No caso da Administração Pública, a Advocacia Pública é a detentora de sua face jurídica. Então, o seu papel na construção dessa sociedade mais madura é de grande relevância e não pode ser diminuído ou afastado.

Lembremos que a motivação é mais determinante do que o que se faz.
Portanto, temos que ver que reduzir o número de processos pode ter diferentes estratégias e diferentes efeitos. Nem todos condizentes a uma sociedade melhor.
Se consensualidade for reduzir quantidade de registros cronológicos de pedidos levados ao Judiciário, então é muito pouco e não tem a ver com consenso.

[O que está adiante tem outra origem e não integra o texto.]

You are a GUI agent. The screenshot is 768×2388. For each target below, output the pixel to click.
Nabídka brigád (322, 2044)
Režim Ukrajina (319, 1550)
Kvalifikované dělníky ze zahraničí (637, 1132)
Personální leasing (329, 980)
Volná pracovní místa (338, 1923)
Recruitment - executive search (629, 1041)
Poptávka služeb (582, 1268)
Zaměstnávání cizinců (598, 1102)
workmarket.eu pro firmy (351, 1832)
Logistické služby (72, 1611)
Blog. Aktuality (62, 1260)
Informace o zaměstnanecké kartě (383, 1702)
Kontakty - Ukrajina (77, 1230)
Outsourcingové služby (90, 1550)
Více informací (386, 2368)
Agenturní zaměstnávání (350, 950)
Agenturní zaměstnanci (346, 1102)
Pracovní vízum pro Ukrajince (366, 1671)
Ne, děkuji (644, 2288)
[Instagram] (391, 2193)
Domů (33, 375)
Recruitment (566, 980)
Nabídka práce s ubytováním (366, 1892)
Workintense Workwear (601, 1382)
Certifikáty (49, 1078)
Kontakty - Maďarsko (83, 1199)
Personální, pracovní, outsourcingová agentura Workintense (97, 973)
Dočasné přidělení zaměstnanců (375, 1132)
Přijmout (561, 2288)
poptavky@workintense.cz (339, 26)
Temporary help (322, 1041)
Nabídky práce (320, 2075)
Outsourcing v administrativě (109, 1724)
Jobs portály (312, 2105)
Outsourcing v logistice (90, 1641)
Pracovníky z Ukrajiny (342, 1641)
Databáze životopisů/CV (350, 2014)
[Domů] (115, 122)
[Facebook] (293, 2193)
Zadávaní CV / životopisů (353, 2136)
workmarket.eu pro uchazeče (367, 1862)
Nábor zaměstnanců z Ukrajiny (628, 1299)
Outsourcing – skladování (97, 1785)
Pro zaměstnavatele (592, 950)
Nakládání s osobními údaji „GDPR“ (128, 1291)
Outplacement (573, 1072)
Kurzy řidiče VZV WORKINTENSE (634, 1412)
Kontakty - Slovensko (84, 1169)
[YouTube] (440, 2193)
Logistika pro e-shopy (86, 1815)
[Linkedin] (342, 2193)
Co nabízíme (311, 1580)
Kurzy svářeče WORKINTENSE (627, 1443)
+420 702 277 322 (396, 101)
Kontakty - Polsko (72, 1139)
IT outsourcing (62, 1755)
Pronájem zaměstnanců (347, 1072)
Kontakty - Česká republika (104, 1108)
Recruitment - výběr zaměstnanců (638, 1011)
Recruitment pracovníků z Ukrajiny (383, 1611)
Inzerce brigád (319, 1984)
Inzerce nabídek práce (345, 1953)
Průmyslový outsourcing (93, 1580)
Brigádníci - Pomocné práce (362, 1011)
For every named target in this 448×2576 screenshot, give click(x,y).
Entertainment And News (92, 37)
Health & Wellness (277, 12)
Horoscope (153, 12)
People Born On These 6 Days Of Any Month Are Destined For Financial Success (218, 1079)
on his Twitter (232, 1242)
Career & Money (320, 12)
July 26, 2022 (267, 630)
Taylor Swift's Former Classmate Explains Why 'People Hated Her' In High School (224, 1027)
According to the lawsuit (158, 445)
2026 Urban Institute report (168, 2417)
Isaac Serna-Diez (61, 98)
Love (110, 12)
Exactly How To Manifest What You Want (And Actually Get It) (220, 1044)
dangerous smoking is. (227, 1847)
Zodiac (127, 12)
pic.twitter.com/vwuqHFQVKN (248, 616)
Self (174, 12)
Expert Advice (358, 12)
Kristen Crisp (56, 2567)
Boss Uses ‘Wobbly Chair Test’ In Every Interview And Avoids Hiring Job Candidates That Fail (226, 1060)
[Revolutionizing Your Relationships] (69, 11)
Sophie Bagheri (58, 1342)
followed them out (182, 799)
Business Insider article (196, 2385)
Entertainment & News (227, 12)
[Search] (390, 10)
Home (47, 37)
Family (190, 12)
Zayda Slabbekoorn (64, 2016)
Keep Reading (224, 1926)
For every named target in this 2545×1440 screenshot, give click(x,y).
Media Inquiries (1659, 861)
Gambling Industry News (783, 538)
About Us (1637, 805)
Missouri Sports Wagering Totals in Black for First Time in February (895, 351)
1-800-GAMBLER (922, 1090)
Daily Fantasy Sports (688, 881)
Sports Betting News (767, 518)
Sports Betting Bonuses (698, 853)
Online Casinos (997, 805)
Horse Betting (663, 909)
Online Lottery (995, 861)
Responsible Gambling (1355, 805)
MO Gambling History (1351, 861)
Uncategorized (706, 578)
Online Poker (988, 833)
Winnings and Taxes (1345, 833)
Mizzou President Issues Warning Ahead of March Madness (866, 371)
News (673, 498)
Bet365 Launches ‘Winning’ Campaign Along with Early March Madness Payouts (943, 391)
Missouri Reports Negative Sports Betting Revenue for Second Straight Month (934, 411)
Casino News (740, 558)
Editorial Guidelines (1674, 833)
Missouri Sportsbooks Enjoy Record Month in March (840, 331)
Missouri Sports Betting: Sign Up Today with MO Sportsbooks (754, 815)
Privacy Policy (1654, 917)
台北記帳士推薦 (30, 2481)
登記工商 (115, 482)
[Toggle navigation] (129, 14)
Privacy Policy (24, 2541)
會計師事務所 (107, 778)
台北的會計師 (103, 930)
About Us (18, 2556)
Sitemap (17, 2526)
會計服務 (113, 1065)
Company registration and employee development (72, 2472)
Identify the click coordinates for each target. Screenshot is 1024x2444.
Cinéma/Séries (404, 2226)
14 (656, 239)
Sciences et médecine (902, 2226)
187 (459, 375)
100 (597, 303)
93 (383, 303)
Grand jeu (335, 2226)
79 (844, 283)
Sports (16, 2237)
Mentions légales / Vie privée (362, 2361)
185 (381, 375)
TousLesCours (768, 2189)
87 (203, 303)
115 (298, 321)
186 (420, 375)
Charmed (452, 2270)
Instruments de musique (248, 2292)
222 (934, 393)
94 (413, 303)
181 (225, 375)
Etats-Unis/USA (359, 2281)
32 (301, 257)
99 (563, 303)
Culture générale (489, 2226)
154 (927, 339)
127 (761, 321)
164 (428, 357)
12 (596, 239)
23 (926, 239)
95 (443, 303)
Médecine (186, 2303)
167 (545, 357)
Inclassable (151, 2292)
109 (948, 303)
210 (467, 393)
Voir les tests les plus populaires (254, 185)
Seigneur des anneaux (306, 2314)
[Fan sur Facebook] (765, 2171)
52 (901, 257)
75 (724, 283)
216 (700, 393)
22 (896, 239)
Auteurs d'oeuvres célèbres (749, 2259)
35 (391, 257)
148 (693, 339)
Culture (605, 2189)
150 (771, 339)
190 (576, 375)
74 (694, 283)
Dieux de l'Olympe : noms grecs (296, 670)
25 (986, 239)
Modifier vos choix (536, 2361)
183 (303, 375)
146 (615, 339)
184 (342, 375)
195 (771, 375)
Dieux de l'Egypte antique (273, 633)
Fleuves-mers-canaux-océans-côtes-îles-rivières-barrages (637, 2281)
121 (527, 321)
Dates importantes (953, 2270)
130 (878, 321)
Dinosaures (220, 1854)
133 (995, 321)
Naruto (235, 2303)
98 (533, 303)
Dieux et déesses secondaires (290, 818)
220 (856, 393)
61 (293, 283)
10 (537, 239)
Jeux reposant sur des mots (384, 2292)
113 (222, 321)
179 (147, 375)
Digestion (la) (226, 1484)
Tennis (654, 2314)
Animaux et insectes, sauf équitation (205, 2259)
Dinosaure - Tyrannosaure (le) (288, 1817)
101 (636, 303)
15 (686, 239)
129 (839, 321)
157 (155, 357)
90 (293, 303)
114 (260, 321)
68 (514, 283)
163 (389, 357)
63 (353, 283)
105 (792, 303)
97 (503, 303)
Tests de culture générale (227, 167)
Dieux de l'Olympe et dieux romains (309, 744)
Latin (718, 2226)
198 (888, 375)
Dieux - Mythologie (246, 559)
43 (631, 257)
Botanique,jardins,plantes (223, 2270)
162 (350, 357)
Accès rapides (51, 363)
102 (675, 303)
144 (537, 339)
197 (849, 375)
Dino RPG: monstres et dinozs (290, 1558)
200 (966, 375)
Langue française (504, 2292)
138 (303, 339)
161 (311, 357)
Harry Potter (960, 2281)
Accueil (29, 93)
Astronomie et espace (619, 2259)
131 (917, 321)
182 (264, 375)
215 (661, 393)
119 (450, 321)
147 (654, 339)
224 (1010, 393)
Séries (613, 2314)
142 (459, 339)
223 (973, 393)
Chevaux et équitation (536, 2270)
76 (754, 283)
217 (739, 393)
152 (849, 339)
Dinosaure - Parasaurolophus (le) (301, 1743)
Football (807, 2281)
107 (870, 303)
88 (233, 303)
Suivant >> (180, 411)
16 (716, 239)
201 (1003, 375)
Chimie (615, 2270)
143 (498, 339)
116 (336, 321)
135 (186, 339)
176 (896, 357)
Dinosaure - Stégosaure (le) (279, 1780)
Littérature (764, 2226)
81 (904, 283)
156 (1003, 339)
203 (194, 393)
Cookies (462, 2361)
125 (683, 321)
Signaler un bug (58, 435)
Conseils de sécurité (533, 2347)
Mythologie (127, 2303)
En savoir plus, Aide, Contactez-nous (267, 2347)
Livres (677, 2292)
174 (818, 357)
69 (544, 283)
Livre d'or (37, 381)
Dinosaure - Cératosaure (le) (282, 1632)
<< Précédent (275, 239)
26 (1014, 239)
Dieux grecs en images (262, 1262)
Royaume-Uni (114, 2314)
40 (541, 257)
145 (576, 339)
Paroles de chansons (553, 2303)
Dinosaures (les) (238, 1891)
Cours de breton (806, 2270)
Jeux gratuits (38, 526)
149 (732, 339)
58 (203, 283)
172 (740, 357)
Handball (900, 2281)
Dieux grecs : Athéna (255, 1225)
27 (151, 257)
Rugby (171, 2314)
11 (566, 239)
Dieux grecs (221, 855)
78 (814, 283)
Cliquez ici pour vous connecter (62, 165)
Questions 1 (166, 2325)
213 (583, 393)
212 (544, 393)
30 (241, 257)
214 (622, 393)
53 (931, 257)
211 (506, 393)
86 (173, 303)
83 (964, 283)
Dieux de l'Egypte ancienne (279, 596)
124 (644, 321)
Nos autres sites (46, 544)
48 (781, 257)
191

Segundo Cândido Dinamarco, a Jurisdição tem três escopos: jurídico, político e social. E é no social que se encontra a pacificação. E, de modo sobremaneira importante, a educação. Há um escopo pedagógico no processo.
Cabe a ele a missão máxima de inserir no diálogo republicano a cidadania; a Justiça, em seu sentido mais elevado. E esse processo se dá em todas as instâncias das funções estatais e antes, durante e depois dos conflitos.
O correto seria esta sequência: Negociação à Conciliação à Mediação à Arbitragem à Jurisdição formal à Acordo e negócios processuais.
Mas apenas são valorizadas as teorias jurídicas que valorizam o conflito e a vitória. A derrota de quem é visto como oponente se torna uma válvula de escape das pressões da vida social. É um fato.
E, antes que se diga sobre a dificuldade em se obter as primeiras etapas listadas acima, por que não nos perguntamos pela impossibilidade de se ir à Justiça? Isso apenas é visto pelo outro lado: pela visão das dificuldades em se construir soluções extrajudiciais; como se fosse mais fácil obter a vitória judicial.
E em alguns casos, parece ser. Quais? Quando diante de si há um ser humano que tem motivos para se mostrar uma rocha intransigente. E se essa pessoa estiver a responder pela Administração, tem-se o contrário do diálogo, a negação da pluralidade e a violação da democracia.
Experiências como a resolução de demandas por meio de comitês técnicos e jurídicos, como o pioneiro CIRADS, na PU/RN/AGU (ver BUCCI, DUARTE, Judicialização da saúde: a visão do Poder Executivo, Saraiva. MENDONÇA, QUEIROZ, Introdução ao Direito Sanitário: saúde e democracia, EDUFRN), a busca do cumprimento do objeto de convênios (em vez da mera devolução financeira), acordos em fornecimento de bens e serviços e a solução de demandas por meio de estratégias jurídicas inclusivas da comunidade beneficiárias de políticas públicas mostram que há muito mais vantagens numa visão mais ampla do processo do que na busca da arena judicial.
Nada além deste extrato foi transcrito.